- _SET TASK_
Please write out the data below word for word, leaving the pictures out of your answer.

- _Item position entries_
>>>>>
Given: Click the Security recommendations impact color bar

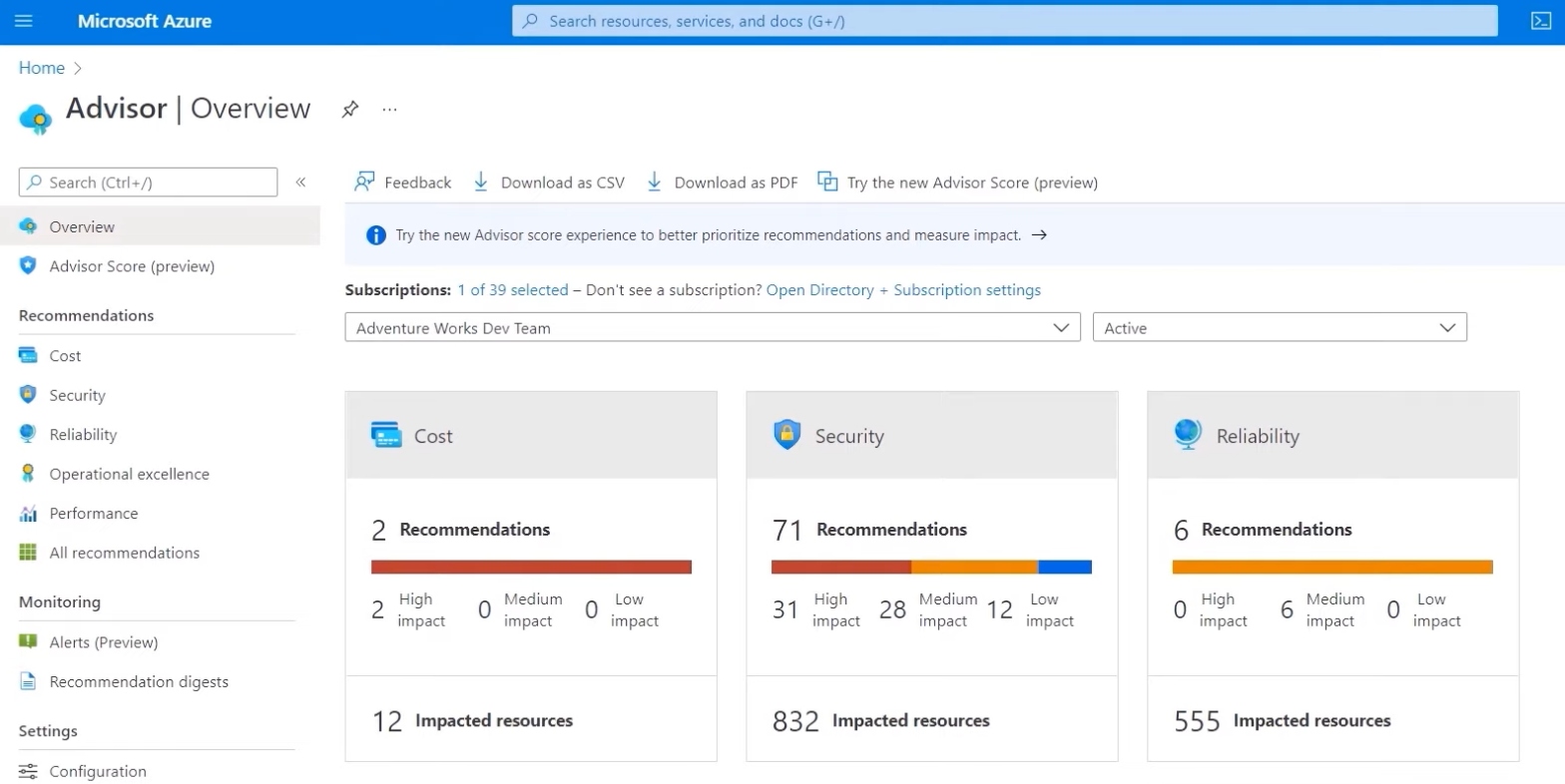Looking at the screenshot, I should pos(931,567).
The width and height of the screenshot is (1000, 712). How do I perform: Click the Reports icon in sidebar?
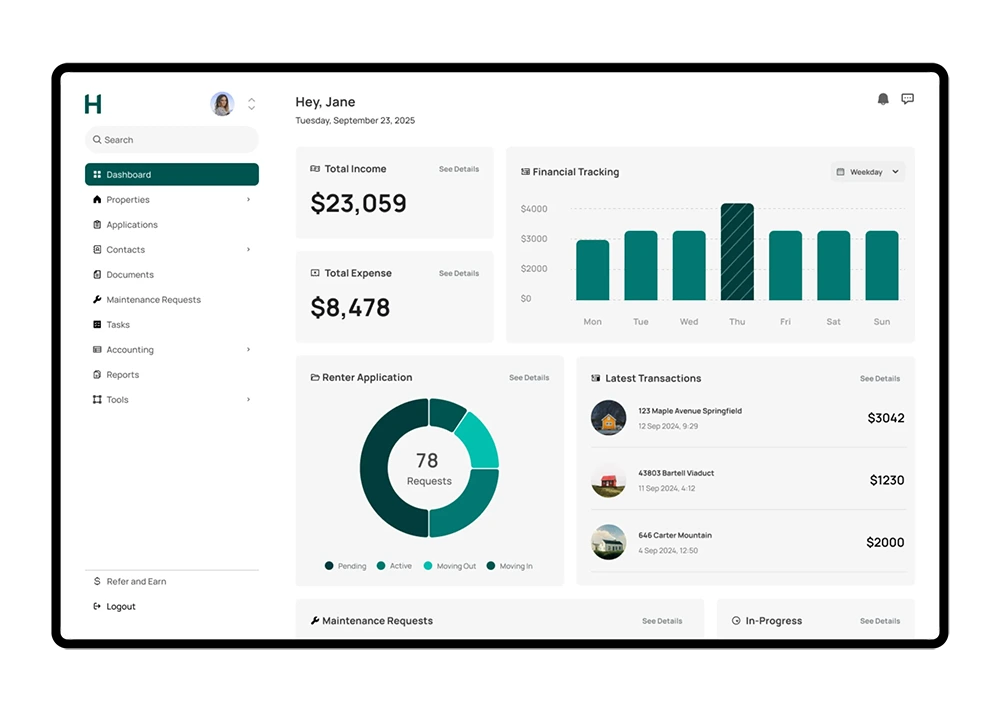[97, 375]
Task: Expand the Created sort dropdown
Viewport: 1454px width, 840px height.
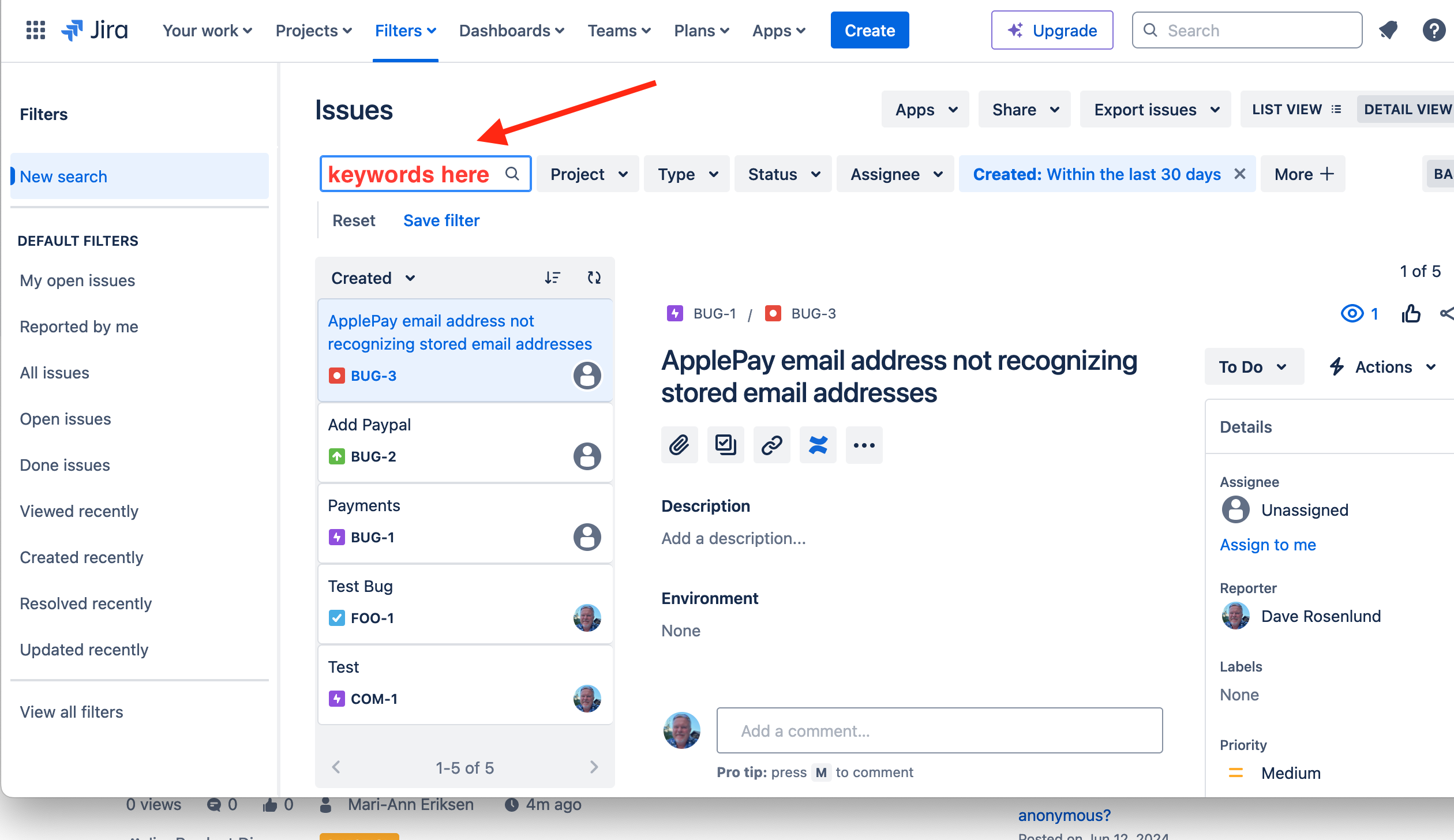Action: tap(372, 278)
<<<<<
- _THE SOLUTION_
Given: Click the Security recommendations impact color bar

Looking at the screenshot, I should pos(931,567).
The width and height of the screenshot is (1000, 712). How do I perform: Click the Reports icon in sidebar?
[97, 375]
Task: Expand the Created sort dropdown
Viewport: 1454px width, 840px height.
Action: tap(372, 278)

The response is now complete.